菱刈鉱山は順調な操業を継続し、販売鉱石の含有金量は計画通り、前期並みの6tとなりました。
モレンシー銅鉱山(米国)の生産量は、カソード生産の好調などにより前期を上回り、461千tとなりました。(うち非支配持分を除く当社持分は25.0%)
セロ・ベルデ銅鉱山(ペルー)の生産量は、給鉱品位の低下などにより前期を下回り、455千tとなりました。(うち非支配持分を除く当社持分は16.8%)
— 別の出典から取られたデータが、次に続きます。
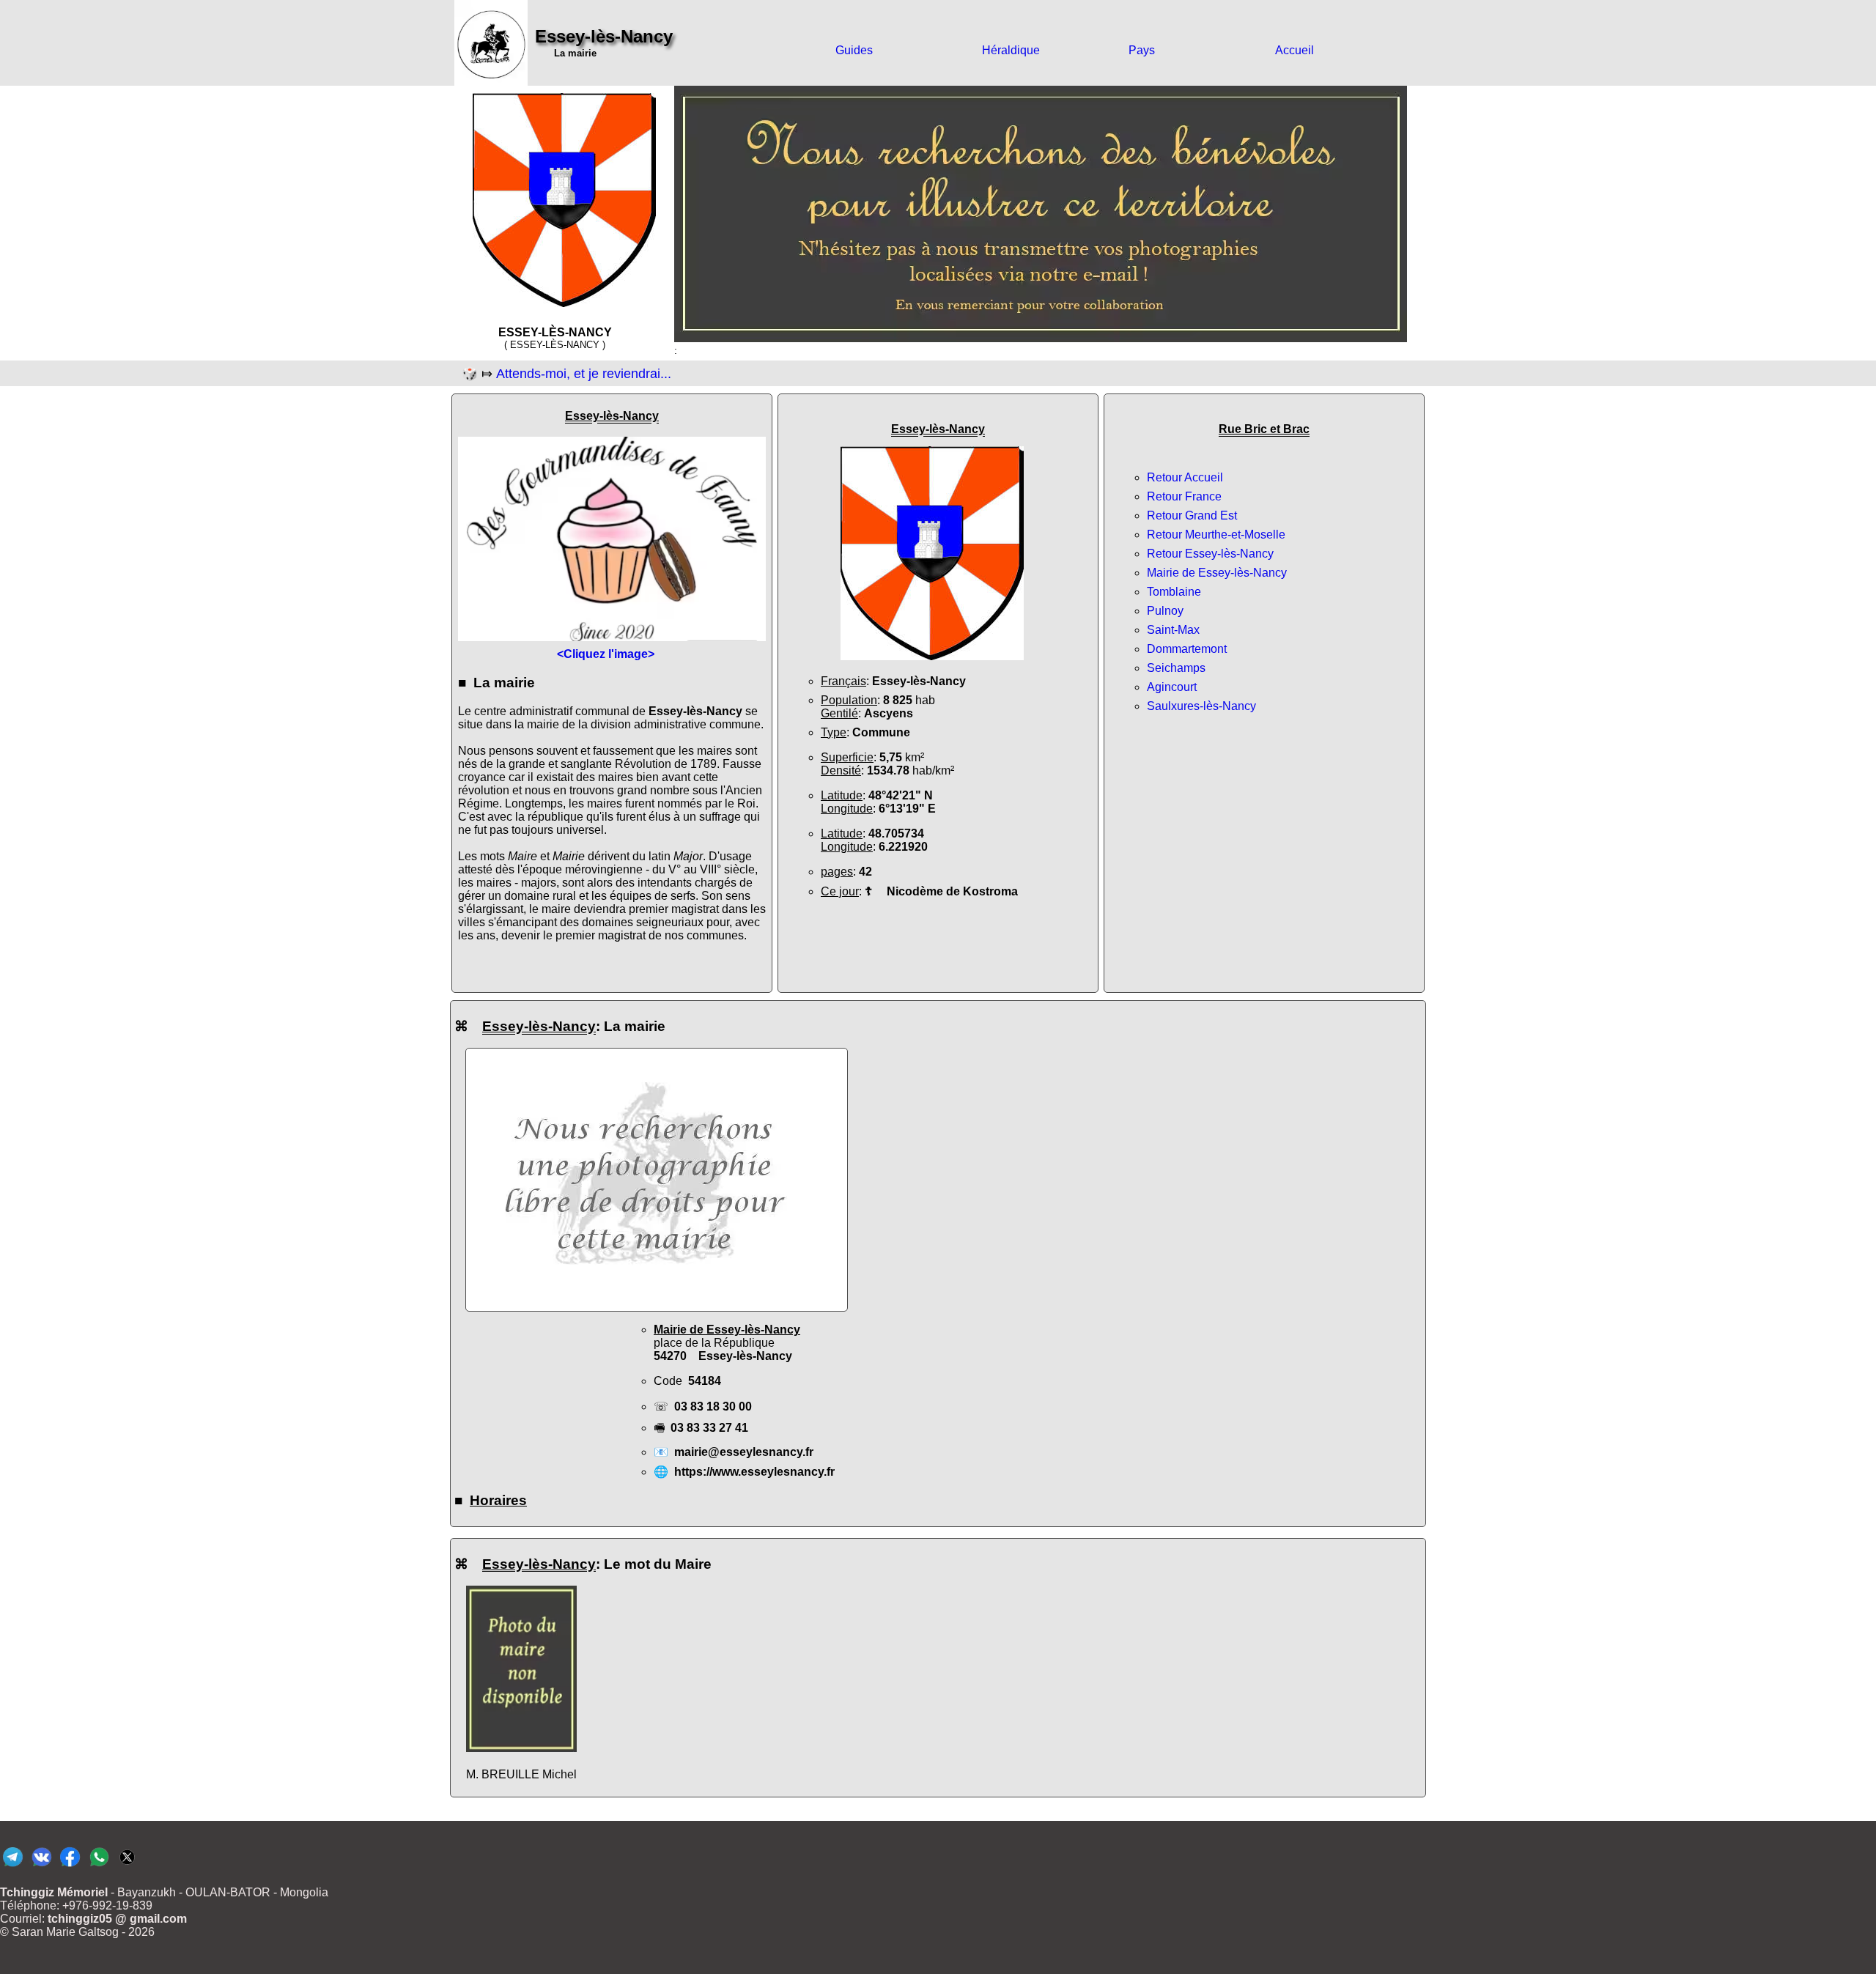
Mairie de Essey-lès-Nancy (1217, 572)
シエラゴルダ銅鉱山(チリ)の生産量は、鉱石処理量の増加及び給鉱品位の上昇などにより前期を上回り、108千tとなりました。(うち非支配持分を除く当社持分は31.5%)
(製錬セグメント)
(単位:百万円)
(当社の主な製品別生産量)
(注)生産量には、受委託分を含めて表示しております。
セグメント利益は、銅価格は下落したものの、ニッケル及び金価格が上昇したこと、並びに、太平金属工業株式会社の事業撤退に伴い土地及び建物を売却したことによる売却益などにより、前期を上回りました。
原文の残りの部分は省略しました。